--- START OF MATERIAL FOR THIS EXERCISE ---

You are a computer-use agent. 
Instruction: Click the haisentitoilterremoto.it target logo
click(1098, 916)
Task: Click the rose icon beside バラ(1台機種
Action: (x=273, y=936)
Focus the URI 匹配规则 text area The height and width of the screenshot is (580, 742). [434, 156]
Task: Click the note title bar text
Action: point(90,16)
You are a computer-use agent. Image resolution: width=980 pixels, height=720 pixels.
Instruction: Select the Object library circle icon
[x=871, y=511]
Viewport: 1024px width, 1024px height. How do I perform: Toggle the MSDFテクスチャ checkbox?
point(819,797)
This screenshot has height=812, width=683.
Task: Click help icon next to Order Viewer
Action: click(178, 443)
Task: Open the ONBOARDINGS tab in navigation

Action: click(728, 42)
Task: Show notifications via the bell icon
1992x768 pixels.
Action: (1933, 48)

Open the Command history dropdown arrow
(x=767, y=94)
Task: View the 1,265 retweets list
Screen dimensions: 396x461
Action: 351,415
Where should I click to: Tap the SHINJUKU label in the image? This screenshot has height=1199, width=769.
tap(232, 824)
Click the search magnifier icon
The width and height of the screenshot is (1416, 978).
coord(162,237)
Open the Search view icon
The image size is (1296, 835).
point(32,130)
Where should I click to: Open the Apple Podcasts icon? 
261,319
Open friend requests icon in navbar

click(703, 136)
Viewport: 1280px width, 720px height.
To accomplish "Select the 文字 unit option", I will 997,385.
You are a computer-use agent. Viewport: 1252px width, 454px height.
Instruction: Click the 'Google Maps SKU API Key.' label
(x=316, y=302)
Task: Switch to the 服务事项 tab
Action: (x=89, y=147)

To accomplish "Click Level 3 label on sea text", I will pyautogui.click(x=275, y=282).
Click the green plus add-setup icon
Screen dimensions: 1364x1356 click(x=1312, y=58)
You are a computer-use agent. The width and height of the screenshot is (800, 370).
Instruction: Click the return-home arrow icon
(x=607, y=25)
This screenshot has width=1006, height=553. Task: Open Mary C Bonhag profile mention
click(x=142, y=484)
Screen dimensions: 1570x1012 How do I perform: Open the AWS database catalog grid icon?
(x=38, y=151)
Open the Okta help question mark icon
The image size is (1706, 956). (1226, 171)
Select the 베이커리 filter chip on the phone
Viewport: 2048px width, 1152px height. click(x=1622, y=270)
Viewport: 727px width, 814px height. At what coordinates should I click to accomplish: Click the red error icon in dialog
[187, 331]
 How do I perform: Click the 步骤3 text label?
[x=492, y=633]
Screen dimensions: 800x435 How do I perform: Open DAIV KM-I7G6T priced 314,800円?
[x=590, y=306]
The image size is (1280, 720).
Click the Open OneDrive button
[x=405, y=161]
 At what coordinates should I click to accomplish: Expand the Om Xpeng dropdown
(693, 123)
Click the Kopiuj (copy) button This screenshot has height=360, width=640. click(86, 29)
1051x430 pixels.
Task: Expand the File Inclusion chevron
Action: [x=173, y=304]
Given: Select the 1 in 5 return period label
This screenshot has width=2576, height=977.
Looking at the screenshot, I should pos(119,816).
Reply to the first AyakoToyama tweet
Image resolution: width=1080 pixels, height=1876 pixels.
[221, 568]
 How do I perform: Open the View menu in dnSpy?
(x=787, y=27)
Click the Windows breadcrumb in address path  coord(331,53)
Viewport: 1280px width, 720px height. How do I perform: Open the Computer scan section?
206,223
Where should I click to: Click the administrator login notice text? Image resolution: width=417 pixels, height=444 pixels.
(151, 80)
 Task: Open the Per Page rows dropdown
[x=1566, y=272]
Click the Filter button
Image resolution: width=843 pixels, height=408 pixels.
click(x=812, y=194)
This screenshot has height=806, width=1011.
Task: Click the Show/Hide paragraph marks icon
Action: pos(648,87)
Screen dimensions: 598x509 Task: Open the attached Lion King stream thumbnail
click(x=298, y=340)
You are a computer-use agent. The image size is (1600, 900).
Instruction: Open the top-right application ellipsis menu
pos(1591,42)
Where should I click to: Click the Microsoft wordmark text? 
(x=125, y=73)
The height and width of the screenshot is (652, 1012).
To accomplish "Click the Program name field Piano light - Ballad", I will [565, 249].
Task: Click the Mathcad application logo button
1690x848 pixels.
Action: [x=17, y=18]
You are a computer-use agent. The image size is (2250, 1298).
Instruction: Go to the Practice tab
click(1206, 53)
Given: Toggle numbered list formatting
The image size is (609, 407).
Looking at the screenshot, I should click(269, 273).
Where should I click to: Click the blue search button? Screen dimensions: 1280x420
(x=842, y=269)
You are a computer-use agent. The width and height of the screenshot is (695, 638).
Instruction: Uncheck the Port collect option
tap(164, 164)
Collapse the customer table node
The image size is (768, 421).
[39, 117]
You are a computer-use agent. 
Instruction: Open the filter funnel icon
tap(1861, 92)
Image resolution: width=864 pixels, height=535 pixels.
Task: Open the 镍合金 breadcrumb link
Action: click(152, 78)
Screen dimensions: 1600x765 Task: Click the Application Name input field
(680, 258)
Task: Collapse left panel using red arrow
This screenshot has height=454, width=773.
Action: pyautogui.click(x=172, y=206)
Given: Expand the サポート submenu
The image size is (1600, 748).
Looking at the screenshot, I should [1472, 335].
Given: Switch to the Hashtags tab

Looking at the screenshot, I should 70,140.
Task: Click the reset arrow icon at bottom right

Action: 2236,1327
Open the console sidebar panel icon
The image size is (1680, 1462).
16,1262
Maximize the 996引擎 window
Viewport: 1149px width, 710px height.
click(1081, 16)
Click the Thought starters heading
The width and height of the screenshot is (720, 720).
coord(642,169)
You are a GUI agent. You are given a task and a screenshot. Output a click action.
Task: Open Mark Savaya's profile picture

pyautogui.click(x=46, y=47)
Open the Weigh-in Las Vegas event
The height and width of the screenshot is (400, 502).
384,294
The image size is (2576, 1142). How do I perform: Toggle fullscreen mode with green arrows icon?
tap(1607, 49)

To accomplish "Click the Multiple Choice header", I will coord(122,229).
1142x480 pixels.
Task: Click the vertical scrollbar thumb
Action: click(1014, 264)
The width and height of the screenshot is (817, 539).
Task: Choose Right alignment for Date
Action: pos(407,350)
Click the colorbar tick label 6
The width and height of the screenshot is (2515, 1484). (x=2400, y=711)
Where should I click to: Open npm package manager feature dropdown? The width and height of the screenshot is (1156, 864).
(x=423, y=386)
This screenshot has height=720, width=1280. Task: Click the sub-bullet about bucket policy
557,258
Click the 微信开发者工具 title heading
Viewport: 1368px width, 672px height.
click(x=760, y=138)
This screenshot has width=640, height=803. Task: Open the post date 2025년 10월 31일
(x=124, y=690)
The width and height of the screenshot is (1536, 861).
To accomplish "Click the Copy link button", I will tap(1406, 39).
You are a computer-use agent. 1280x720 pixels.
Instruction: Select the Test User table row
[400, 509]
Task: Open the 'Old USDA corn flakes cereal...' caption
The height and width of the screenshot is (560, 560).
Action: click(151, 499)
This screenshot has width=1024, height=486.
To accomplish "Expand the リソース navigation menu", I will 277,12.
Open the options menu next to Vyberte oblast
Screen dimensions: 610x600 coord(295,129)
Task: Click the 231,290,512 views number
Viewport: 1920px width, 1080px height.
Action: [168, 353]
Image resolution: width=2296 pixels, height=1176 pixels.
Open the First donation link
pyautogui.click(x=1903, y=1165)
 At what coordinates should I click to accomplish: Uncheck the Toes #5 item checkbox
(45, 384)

--- END OF MATERIAL FOR THIS EXERCISE ---

PROBLEM REQUIREMENTS | Rewrite all the data above, renaming "computer-use agent" to "desktop assistant" wherever it occurs and leaving everything else unchanged.

EXERCISE RESULT |
You are a desktop assistant. 
Instruction: Click the haisentitoilterremoto.it target logo
click(1098, 916)
Task: Click the rose icon beside バラ(1台機種
Action: (x=273, y=936)
Focus the URI 匹配规则 text area The height and width of the screenshot is (580, 742). [434, 156]
Task: Click the note title bar text
Action: point(90,16)
You are a desktop assistant. Image resolution: width=980 pixels, height=720 pixels.
Instruction: Select the Object library circle icon
[x=871, y=511]
Viewport: 1024px width, 1024px height. How do I perform: Toggle the MSDFテクスチャ checkbox?
point(819,797)
This screenshot has height=812, width=683.
Task: Click help icon next to Order Viewer
Action: click(178, 443)
Task: Open the ONBOARDINGS tab in navigation

Action: click(728, 42)
Task: Show notifications via the bell icon
1992x768 pixels.
Action: (1933, 48)

Open the Command history dropdown arrow
(x=767, y=94)
Task: View the 1,265 retweets list
Screen dimensions: 396x461
Action: 351,415
Where should I click to: Tap the SHINJUKU label in the image? This screenshot has height=1199, width=769.
tap(232, 824)
Click the search magnifier icon
The width and height of the screenshot is (1416, 978).
coord(162,237)
Open the Search view icon
The image size is (1296, 835).
point(32,130)
Where should I click to: Open the Apple Podcasts icon? 
261,319
Open friend requests icon in navbar

click(703, 136)
Viewport: 1280px width, 720px height.
To accomplish "Select the 文字 unit option", I will 997,385.
You are a desktop assistant. Viewport: 1252px width, 454px height.
Instruction: Click the 'Google Maps SKU API Key.' label
(x=316, y=302)
Task: Switch to the 服务事项 tab
Action: (x=89, y=147)

To accomplish "Click Level 3 label on sea text", I will pyautogui.click(x=275, y=282).
Click the green plus add-setup icon
Screen dimensions: 1364x1356 click(x=1312, y=58)
You are a desktop assistant. The width and height of the screenshot is (800, 370).
Instruction: Click the return-home arrow icon
(x=607, y=25)
This screenshot has width=1006, height=553. Task: Open Mary C Bonhag profile mention
click(x=142, y=484)
Screen dimensions: 1570x1012 How do I perform: Open the AWS database catalog grid icon?
(x=38, y=151)
Open the Okta help question mark icon
The image size is (1706, 956). (1226, 171)
Select the 베이커리 filter chip on the phone
Viewport: 2048px width, 1152px height. click(x=1622, y=270)
Viewport: 727px width, 814px height. At what coordinates should I click to accomplish: Click the red error icon in dialog
[187, 331]
 How do I perform: Click the 步骤3 text label?
[x=492, y=633]
Screen dimensions: 800x435 How do I perform: Open DAIV KM-I7G6T priced 314,800円?
[x=590, y=306]
The image size is (1280, 720).
Click the Open OneDrive button
[x=405, y=161]
 At what coordinates should I click to accomplish: Expand the Om Xpeng dropdown
(693, 123)
Click the Kopiuj (copy) button This screenshot has height=360, width=640. click(86, 29)
1051x430 pixels.
Task: Expand the File Inclusion chevron
Action: [x=173, y=304]
Given: Select the 1 in 5 return period label
This screenshot has width=2576, height=977.
Looking at the screenshot, I should pos(119,816).
Reply to the first AyakoToyama tweet
Image resolution: width=1080 pixels, height=1876 pixels.
[221, 568]
 How do I perform: Open the View menu in dnSpy?
(x=787, y=27)
Click the Windows breadcrumb in address path  coord(331,53)
Viewport: 1280px width, 720px height. How do I perform: Open the Computer scan section?
206,223
Where should I click to: Click the administrator login notice text? Image resolution: width=417 pixels, height=444 pixels.
(151, 80)
 Task: Open the Per Page rows dropdown
[x=1566, y=272]
Click the Filter button
Image resolution: width=843 pixels, height=408 pixels.
click(x=812, y=194)
This screenshot has height=806, width=1011.
Task: Click the Show/Hide paragraph marks icon
Action: pos(648,87)
Screen dimensions: 598x509 Task: Open the attached Lion King stream thumbnail
click(x=298, y=340)
You are a desktop assistant. The image size is (1600, 900).
Instruction: Open the top-right application ellipsis menu
pos(1591,42)
Where should I click to: Click the Microsoft wordmark text? 
(x=125, y=73)
The height and width of the screenshot is (652, 1012).
To accomplish "Click the Program name field Piano light - Ballad", I will [565, 249].
Task: Click the Mathcad application logo button
1690x848 pixels.
Action: [x=17, y=18]
You are a desktop assistant. The image size is (2250, 1298).
Instruction: Go to the Practice tab
click(1206, 53)
Given: Toggle numbered list formatting
The image size is (609, 407).
Looking at the screenshot, I should click(269, 273).
Where should I click to: Click the blue search button? Screen dimensions: 1280x420
(x=842, y=269)
You are a desktop assistant. The width and height of the screenshot is (695, 638).
Instruction: Uncheck the Port collect option
tap(164, 164)
Collapse the customer table node
The image size is (768, 421).
[39, 117]
You are a desktop assistant. 
Instruction: Open the filter funnel icon
tap(1861, 92)
Image resolution: width=864 pixels, height=535 pixels.
Task: Open the 镍合金 breadcrumb link
Action: click(152, 78)
Screen dimensions: 1600x765 Task: Click the Application Name input field
(680, 258)
Task: Collapse left panel using red arrow
This screenshot has height=454, width=773.
Action: pyautogui.click(x=172, y=206)
Given: Expand the サポート submenu
The image size is (1600, 748).
Looking at the screenshot, I should [1472, 335].
Given: Switch to the Hashtags tab

Looking at the screenshot, I should 70,140.
Task: Click the reset arrow icon at bottom right

Action: 2236,1327
Open the console sidebar panel icon
The image size is (1680, 1462).
16,1262
Maximize the 996引擎 window
Viewport: 1149px width, 710px height.
click(1081, 16)
Click the Thought starters heading
The width and height of the screenshot is (720, 720).
coord(642,169)
You are a GUI agent. You are given a task and a screenshot. Output a click action.
Task: Open Mark Savaya's profile picture

pyautogui.click(x=46, y=47)
Open the Weigh-in Las Vegas event
The height and width of the screenshot is (400, 502).
384,294
The image size is (2576, 1142). How do I perform: Toggle fullscreen mode with green arrows icon?
tap(1607, 49)

To accomplish "Click the Multiple Choice header", I will coord(122,229).
1142x480 pixels.
Task: Click the vertical scrollbar thumb
Action: click(1014, 264)
The width and height of the screenshot is (817, 539).
Task: Choose Right alignment for Date
Action: pos(407,350)
Click the colorbar tick label 6
The width and height of the screenshot is (2515, 1484). (x=2400, y=711)
Where should I click to: Open npm package manager feature dropdown? The width and height of the screenshot is (1156, 864).
(x=423, y=386)
This screenshot has height=720, width=1280. Task: Click the sub-bullet about bucket policy
557,258
Click the 微信开发者工具 title heading
Viewport: 1368px width, 672px height.
click(x=760, y=138)
This screenshot has width=640, height=803. Task: Open the post date 2025년 10월 31일
(x=124, y=690)
The width and height of the screenshot is (1536, 861).
To accomplish "Click the Copy link button", I will tap(1406, 39).
You are a desktop assistant. 1280x720 pixels.
Instruction: Select the Test User table row
[400, 509]
Task: Open the 'Old USDA corn flakes cereal...' caption
The height and width of the screenshot is (560, 560).
Action: click(151, 499)
This screenshot has width=1024, height=486.
To accomplish "Expand the リソース navigation menu", I will 277,12.
Open the options menu next to Vyberte oblast
Screen dimensions: 610x600 coord(295,129)
Task: Click the 231,290,512 views number
Viewport: 1920px width, 1080px height.
Action: [168, 353]
Image resolution: width=2296 pixels, height=1176 pixels.
Open the First donation link
pyautogui.click(x=1903, y=1165)
 At what coordinates should I click to accomplish: Uncheck the Toes #5 item checkbox
(45, 384)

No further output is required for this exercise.